> **EXERCISE OBJECTIVE**: Print, exactly as they appear in the listing below, the lines from the line with "1401x750 pixels." to the line with "Task: Click the Vladimir", with both end lines kept.

[Opening DATA SECTION section]

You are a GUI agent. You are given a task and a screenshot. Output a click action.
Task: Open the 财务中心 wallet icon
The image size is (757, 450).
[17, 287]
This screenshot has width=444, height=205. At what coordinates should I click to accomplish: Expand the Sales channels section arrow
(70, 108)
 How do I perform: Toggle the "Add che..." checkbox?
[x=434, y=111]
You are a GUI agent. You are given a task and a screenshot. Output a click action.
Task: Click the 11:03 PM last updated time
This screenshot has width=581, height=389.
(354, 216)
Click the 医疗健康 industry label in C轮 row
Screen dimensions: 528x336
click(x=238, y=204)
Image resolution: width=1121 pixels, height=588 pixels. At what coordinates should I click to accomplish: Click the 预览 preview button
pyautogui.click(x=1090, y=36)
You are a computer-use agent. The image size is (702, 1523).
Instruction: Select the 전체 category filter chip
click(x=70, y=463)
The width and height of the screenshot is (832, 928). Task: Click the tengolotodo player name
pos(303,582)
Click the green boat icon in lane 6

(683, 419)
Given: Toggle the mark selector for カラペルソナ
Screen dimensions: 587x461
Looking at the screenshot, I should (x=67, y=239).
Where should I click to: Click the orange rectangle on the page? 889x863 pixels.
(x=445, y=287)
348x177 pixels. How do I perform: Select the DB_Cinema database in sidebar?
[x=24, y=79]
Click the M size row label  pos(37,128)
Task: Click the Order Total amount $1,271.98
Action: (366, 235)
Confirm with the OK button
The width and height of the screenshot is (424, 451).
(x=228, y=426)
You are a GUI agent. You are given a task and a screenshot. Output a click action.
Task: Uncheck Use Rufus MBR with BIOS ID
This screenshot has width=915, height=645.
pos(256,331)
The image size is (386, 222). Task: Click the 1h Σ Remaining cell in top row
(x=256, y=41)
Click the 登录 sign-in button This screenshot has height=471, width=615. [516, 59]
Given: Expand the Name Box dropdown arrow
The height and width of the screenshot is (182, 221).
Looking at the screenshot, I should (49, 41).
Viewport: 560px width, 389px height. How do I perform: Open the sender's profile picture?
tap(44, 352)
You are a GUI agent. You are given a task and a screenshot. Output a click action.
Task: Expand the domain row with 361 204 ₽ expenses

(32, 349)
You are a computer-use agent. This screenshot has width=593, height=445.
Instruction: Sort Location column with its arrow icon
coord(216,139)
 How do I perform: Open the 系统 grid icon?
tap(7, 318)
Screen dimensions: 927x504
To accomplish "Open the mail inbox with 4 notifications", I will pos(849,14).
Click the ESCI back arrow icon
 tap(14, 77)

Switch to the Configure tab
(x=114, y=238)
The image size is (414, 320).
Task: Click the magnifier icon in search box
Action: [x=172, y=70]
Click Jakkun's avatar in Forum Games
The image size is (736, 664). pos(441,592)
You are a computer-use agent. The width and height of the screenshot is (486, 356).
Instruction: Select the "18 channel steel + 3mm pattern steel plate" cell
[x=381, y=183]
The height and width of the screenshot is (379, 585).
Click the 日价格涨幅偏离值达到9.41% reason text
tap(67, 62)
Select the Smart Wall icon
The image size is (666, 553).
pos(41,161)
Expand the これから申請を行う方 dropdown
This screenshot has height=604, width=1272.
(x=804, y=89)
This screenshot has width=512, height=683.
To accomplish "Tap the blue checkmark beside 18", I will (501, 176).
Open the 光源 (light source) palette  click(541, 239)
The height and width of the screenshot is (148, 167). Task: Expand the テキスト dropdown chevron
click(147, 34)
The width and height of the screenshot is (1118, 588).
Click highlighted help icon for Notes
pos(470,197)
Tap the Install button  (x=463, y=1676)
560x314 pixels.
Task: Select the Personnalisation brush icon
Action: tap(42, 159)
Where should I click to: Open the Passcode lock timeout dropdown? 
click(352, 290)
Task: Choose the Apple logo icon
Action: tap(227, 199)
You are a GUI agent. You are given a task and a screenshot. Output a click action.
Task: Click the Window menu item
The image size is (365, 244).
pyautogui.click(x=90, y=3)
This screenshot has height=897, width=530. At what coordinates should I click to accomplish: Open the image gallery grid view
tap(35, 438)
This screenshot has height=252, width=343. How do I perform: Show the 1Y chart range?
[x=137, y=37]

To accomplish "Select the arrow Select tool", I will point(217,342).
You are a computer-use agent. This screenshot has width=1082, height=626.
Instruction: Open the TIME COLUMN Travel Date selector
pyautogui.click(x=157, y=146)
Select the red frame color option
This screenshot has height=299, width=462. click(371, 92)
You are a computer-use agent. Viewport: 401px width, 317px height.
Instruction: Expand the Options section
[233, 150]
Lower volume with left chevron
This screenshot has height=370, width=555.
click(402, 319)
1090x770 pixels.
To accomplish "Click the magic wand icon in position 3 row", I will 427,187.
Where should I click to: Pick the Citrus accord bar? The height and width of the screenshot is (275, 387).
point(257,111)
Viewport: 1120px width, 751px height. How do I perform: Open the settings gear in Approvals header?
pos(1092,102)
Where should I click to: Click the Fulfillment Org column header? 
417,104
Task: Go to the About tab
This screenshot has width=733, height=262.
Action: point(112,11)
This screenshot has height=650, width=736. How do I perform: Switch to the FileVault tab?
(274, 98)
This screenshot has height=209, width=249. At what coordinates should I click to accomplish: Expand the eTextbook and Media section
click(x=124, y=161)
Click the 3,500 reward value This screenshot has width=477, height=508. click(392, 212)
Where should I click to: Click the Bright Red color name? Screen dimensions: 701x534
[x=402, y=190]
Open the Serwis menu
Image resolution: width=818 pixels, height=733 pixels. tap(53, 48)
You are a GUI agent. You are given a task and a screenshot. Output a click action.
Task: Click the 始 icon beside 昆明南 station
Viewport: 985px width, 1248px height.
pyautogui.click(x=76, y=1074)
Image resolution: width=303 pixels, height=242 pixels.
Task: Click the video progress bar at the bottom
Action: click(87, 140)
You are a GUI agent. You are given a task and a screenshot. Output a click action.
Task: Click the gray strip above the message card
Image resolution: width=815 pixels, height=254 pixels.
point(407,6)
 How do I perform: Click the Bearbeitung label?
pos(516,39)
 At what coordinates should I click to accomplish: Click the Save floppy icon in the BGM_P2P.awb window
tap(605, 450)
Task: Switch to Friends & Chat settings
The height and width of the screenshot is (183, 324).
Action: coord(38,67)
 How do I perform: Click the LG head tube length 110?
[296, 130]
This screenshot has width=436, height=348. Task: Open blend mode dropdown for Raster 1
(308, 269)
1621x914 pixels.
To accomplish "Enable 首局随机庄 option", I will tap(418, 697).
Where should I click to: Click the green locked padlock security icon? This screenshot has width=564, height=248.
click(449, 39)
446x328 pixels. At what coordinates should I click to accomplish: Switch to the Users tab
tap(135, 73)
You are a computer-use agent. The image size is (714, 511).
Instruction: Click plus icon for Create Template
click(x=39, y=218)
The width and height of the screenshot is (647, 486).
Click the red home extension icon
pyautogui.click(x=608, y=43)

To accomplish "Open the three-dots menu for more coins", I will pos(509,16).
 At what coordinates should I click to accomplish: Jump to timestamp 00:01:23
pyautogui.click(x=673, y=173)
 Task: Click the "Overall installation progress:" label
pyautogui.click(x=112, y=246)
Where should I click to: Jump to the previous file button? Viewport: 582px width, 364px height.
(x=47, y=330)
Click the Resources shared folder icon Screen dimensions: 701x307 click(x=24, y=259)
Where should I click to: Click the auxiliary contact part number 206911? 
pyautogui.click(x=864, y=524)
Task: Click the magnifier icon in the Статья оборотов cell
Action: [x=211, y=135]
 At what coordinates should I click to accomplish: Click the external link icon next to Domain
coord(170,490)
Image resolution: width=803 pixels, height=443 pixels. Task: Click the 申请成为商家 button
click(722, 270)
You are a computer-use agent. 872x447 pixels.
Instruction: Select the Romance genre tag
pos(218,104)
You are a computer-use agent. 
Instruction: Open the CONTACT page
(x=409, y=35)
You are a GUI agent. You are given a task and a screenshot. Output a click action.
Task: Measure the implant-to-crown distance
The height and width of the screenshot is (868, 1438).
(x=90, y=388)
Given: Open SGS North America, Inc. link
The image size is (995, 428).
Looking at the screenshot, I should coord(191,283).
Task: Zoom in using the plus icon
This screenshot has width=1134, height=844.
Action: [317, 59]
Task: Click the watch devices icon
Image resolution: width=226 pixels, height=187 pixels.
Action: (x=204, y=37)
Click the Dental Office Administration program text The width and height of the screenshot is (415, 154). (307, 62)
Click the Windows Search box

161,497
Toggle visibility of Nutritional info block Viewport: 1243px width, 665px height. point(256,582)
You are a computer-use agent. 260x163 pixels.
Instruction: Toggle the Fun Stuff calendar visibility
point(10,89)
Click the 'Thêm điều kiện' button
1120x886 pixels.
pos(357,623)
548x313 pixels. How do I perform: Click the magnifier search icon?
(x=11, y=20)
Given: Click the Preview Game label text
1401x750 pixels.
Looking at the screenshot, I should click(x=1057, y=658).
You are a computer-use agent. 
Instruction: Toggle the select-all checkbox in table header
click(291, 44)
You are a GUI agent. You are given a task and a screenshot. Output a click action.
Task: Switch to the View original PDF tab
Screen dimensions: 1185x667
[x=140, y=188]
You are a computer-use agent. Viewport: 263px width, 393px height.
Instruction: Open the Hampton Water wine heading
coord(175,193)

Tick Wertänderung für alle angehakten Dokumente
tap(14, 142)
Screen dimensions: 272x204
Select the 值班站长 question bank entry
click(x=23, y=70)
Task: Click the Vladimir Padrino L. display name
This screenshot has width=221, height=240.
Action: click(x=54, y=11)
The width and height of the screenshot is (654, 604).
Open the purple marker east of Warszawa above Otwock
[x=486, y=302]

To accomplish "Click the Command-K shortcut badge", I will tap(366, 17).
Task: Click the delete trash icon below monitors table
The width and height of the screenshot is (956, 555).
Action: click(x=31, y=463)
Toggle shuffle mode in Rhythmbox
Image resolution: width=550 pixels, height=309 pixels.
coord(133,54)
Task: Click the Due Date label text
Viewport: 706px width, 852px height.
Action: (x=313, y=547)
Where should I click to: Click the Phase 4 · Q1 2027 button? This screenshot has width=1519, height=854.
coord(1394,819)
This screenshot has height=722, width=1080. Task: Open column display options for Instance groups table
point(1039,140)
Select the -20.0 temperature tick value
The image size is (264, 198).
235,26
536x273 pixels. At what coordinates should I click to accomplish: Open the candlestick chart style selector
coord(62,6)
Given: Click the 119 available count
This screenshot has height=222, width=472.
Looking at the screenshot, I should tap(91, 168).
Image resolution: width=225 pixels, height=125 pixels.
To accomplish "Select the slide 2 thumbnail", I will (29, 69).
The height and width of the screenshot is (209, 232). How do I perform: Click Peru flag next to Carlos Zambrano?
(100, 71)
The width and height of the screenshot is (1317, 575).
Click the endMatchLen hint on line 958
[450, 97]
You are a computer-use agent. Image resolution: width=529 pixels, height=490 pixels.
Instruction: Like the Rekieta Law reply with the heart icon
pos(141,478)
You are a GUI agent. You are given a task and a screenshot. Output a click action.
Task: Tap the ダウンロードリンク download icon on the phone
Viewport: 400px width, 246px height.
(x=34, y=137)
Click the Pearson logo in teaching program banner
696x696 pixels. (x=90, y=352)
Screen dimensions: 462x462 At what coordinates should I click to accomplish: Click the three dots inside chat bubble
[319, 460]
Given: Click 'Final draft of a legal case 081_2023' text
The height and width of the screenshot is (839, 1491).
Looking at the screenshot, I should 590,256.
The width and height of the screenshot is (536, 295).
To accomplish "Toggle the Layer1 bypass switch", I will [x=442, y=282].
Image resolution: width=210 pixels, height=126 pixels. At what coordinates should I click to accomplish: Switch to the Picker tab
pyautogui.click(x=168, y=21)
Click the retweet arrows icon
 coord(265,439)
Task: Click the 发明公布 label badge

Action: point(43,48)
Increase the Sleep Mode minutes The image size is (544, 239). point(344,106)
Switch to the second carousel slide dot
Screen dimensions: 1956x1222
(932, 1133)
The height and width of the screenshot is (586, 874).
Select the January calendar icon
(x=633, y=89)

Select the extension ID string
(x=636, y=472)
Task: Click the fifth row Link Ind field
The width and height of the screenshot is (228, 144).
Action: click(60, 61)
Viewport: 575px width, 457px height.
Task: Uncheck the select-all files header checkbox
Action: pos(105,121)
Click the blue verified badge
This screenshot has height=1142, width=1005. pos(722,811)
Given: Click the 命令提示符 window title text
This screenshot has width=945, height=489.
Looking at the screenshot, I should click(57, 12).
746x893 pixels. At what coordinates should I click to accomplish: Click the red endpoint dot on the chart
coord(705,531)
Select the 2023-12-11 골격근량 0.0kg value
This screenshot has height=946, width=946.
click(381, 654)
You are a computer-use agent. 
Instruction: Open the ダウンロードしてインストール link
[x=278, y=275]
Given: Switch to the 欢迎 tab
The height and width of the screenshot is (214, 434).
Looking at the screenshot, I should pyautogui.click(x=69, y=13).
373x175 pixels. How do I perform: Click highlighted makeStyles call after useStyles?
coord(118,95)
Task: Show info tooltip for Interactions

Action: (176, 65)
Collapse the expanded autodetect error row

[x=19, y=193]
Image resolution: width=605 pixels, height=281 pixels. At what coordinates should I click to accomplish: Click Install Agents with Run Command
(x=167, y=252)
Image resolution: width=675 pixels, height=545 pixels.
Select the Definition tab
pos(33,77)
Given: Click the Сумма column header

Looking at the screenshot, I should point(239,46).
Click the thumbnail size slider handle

[Closing DATA SECTION section]

> **TASK RESPONSE**:
1401x750 pixels.
Looking at the screenshot, I should click(x=1057, y=658).
You are a computer-use agent. 
Instruction: Toggle the select-all checkbox in table header
click(291, 44)
You are a GUI agent. You are given a task and a screenshot. Output a click action.
Task: Switch to the View original PDF tab
Screen dimensions: 1185x667
[x=140, y=188]
You are a computer-use agent. Viewport: 263px width, 393px height.
Instruction: Open the Hampton Water wine heading
coord(175,193)

Tick Wertänderung für alle angehakten Dokumente
tap(14, 142)
Screen dimensions: 272x204
Select the 值班站长 question bank entry
click(x=23, y=70)
Task: Click the Vladimir Padrino L. display name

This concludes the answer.